The Dos and Don’ts of Wild Camping in the UK

Head of Wanderlust at Camptoo shares expert tips for those planning a wild camping staycation.

If you are planning a camping trip this year, it can be tempting to throw caution to the wind and hit the road without a care in the world, parking up to enjoy unspoilt countryside wherever you so desire. For anyone interested in wild camping this summer however, this is technically illegal in England, Wales and Northern Ireland (but not Scotland) unless you get the landowner’s permission.

While law-breaking behaviour should not be endorsed, there are several locations where you can pitch up without a hitch, and several ways to stay under the radar while wild camping.

Here, Ed Bassett, Head of Wanderlust at Camptoo, has shared a handy guide and his top tips on how to go wild camping with ease.

“Wild camping has really taken off in recent years and it’s easy to see why,” explains Ed. “After months spent indoors during lockdown, what could be better than hitting the open road and pitching up at any beauty spot that takes your fancy?

“However, we would always urge campers to be safe, think ahead and stay on the right side of the law. This guide is aimed at those wanting to know more about the practical side of wild camping and the dos and don’ts.

“Please always check the latest rules and guidance before you travel or go wild camping. In these uncertain times things can change very last minute.”

Read on for Ed’s top tips for a seamless wild camping trip.

1. Wild camping in Scotland is allowed

Unlike the rest of the UK, Scotland does allow wild camping. This means you can pitch up on unenclosed land in Scotland legally and this includes national parks, the Cairngorms and Loch Lomond and the Trossachs. Due to the increasing popularity of these areas more stringent restrictions have been put in place in recent years, particularly around Loch Lomond, which means you may need a permit before you pitch up. You can find out more on the Loch Lomond and Trossachs National Park website. This useful Outdoor Access Guide to Scotland includes advice on how to camp responsibly and is well worth a read, whether you are wild camping in Scotland or elsewhere.

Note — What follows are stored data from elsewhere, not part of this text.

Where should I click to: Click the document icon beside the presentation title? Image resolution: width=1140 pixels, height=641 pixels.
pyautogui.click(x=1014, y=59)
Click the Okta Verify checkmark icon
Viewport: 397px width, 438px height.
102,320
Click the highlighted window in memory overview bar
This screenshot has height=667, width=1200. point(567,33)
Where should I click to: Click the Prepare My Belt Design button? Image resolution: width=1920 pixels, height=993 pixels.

2. Wild camping rules in England & Wales

Although there are fewer places to wild camp legally in England, there are locations within a select number of English national parks. Some have designated areas (sometimes called backpack camping) where you can pitch up. Dartmoor National Park allows wild camping but be warned you may need to park your van elsewhere and carry your tent and items to the wild pitch area. Setting up your tent and enjoying the stars without a vehicle will still be very special.

It is possible to park in certain laybys and car parks in England if you need to on your travels. It may not be wild camping, but they are free and convenient. There are several apps available to check where you can park such as Park 4 Night.

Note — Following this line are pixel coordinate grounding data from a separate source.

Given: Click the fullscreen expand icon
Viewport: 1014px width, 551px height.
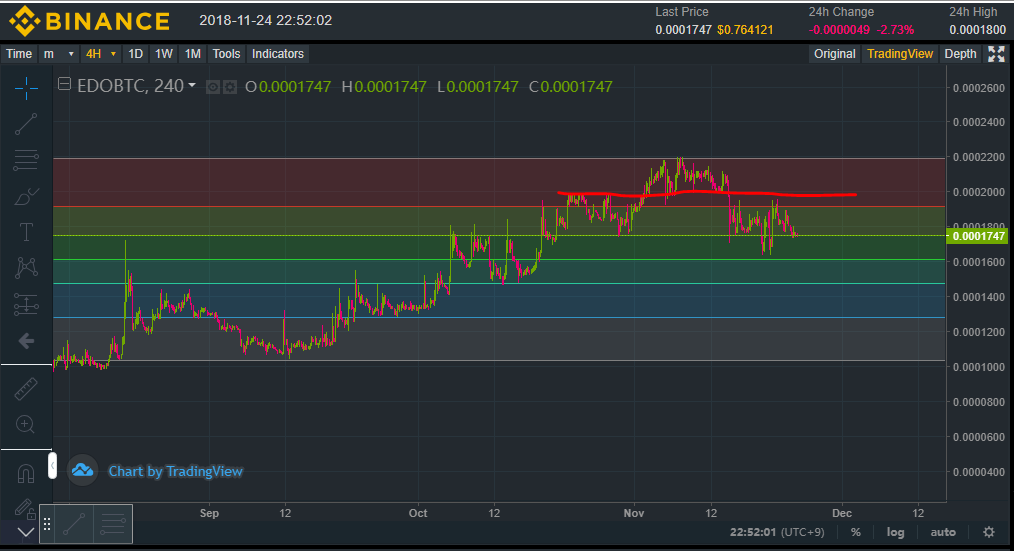Looking at the screenshot, I should [996, 54].
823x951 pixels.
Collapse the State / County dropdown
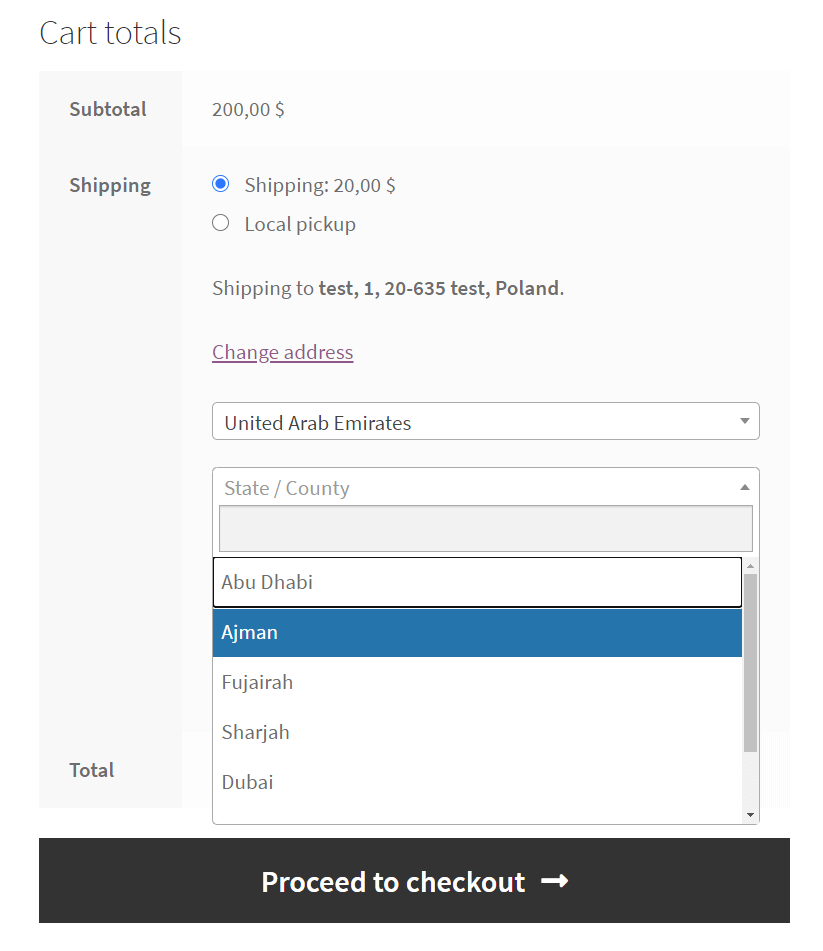486,487
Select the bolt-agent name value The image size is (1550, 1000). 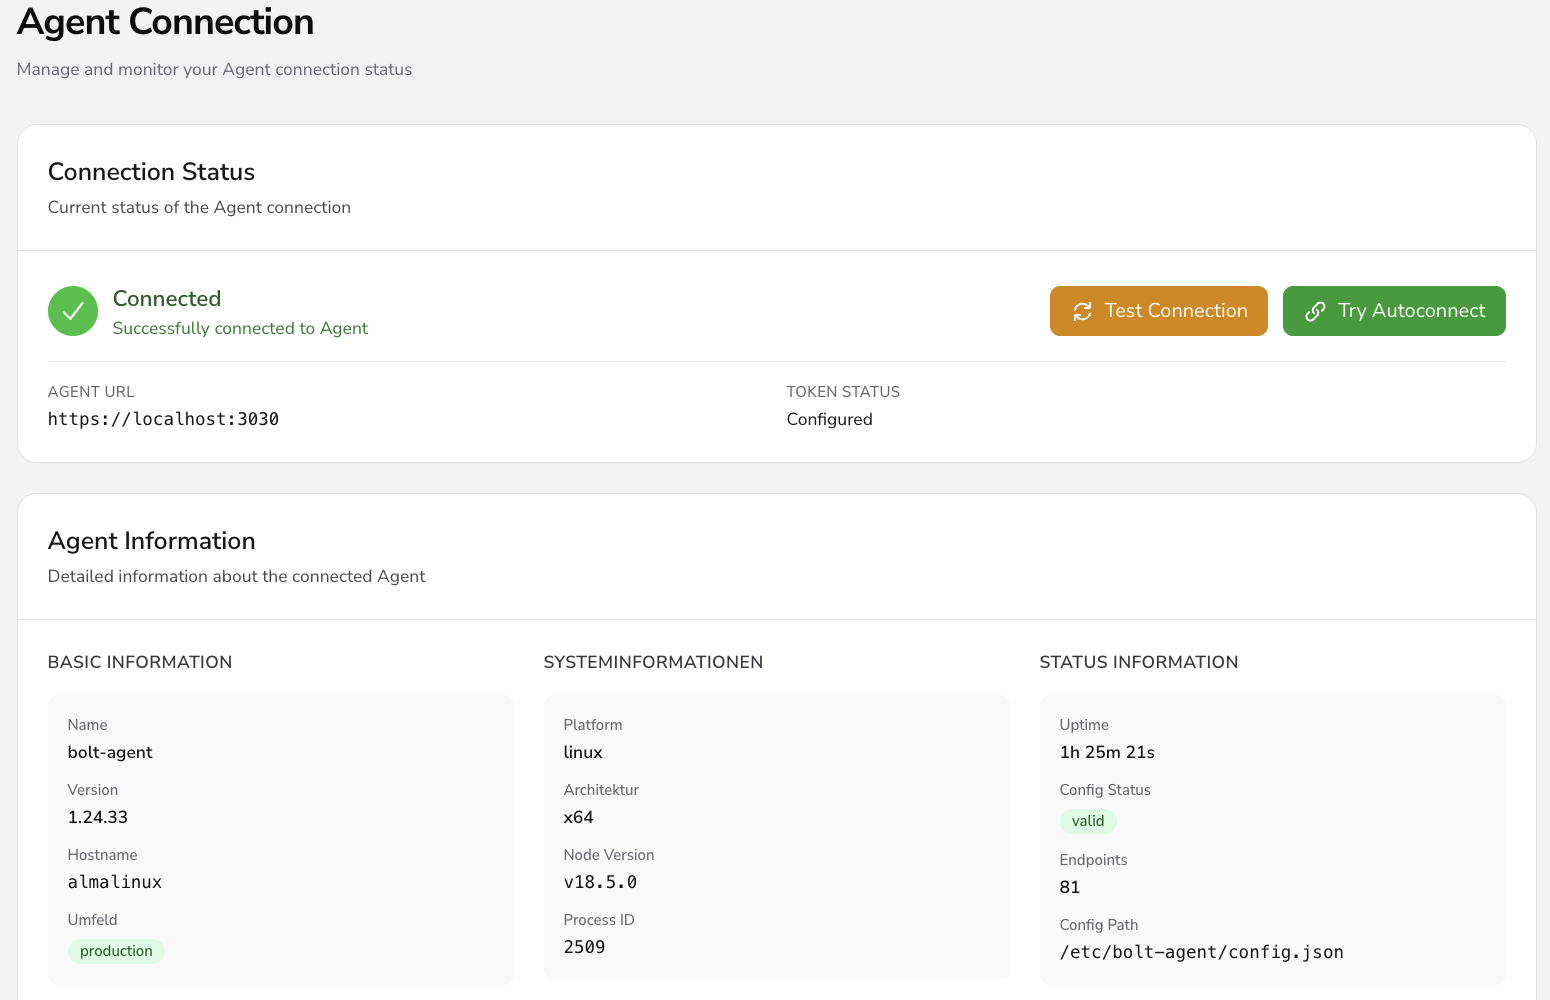click(110, 752)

In Wales, the Brecon Beacons National Park Authority has a list of local farms which allow wild camping.

3. Stay on the down low

Even if you have sought the relevant permission or permit to pitch up, you should make every attempt to blend into your surroundings and leave no trace on the landscape once you depart. Take all rubbish with you and ensure your presence does not impact other people’s enjoyment of the landscape.

Keep your kit in your backpack, particularly if it is reflective, colourful or noisy – pick a subtle coloured tent and pitch up just before dark, taking it down again soon after the sun rises. In a wooded area, hammock camping is good because it does not dent the ground and blends in well with the trees. Wild camping means you must accept that human waste needs to be dealt with too – keep away from any public areas and paths and bury it discreetly.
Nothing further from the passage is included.